* _PROBLEM_
What you return should be the lines from the one with "Select the password Confirmation field" through the one with "Task: Click the padlock site security icon" in the data below, reproduced exactly with both ends, and no pictures at all.

* _DATASET EXTRACT_
:::
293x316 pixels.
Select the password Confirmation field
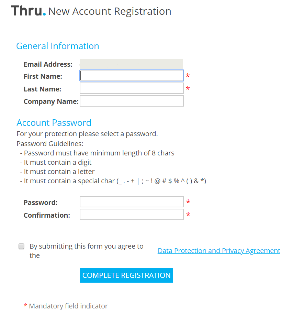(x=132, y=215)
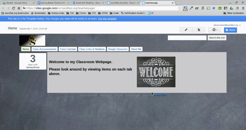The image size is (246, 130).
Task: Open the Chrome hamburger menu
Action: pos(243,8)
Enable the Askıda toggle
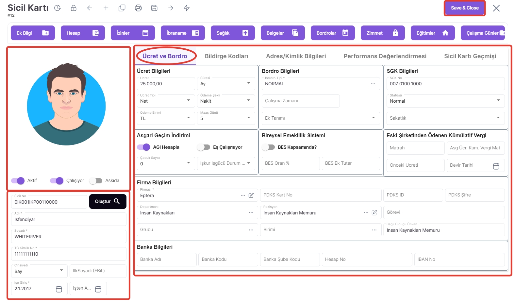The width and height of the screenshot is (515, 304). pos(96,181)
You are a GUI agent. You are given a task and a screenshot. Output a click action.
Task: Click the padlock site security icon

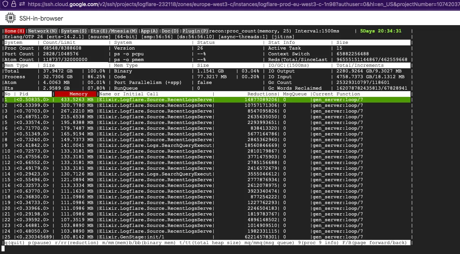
:::
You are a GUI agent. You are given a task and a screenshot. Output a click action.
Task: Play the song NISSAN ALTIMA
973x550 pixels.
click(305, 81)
:::
* _TASK ANSWER_
Select the password Confirmation field
(x=132, y=215)
The image size is (246, 130).
Task: Open the Chrome hamburger menu
Action: pos(243,8)
Enable the Askıda toggle
The width and height of the screenshot is (515, 304). pos(96,181)
You are a GUI agent. You are given a task and a screenshot. Output a click action.
Task: Click the padlock site security icon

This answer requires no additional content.